There seems to be 2 distinct categories: some fabric is asymmetric when it
comes to relative humidity, others stay constant (like Omni-Tech). The
asymmetrics become more breathable as humidity increases. Schoeller WB-Formula
starts off half as breathable as Omni-Tech at low humidity and at high
humidity comes down to match. But you've also got Gore-Tex XCR, which is more
breathable than O-T at even low humidity, and gets even more so as humidity
increases.

I've had a Columbia 3-in-1 with a softshell liner that I've really loved. It
can take about ¼" of rain, but isn't quite as warm as a fleece. I washed the
liner a bunch, but never washed the shell (still looks new, waterproof AFAIK).
I just bought myself a Marmot 3-in-1 for Christmas (unaware of all this
research). Shell is apparently Membrain, which is both _more and less
breathable_ than Omni-Tech (less when dry, more when humid).

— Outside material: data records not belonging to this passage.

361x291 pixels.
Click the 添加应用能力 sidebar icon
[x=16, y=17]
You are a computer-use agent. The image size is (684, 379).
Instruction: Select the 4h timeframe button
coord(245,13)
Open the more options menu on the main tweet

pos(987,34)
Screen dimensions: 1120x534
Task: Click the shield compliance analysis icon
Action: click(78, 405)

"Asymmetric" breathability fabrics, most->least breathable: Gore-Tex XCR,
Entrant Dermizax, Gore-Tex, Membrain, Hydroseal, Sympatex, Conduit, Schoeller
WB-Formula. All these are more breathable when humid (opposite probably not
very useful).

"Symmetric" breathability fabric, most->least breathable: Expanded PTFE,
EVENT, Schoeller Dryskin Extreme, Entrant GII XT Laminate, Nextec, Lowe Alpine
Triplepoint, Omni-Tech.

The groups overlap, but symmetric fabrics are generally more breathable
overall (especially when dry, but even still when humid). Interesting.

------
Ididntdothis
Besides reading about them has anybody had first hand experience with
"breathable" stuff that actually keeps you dry in real rain? To me this stuff
seems like a mythical beast that is supposed to exist but I can never find.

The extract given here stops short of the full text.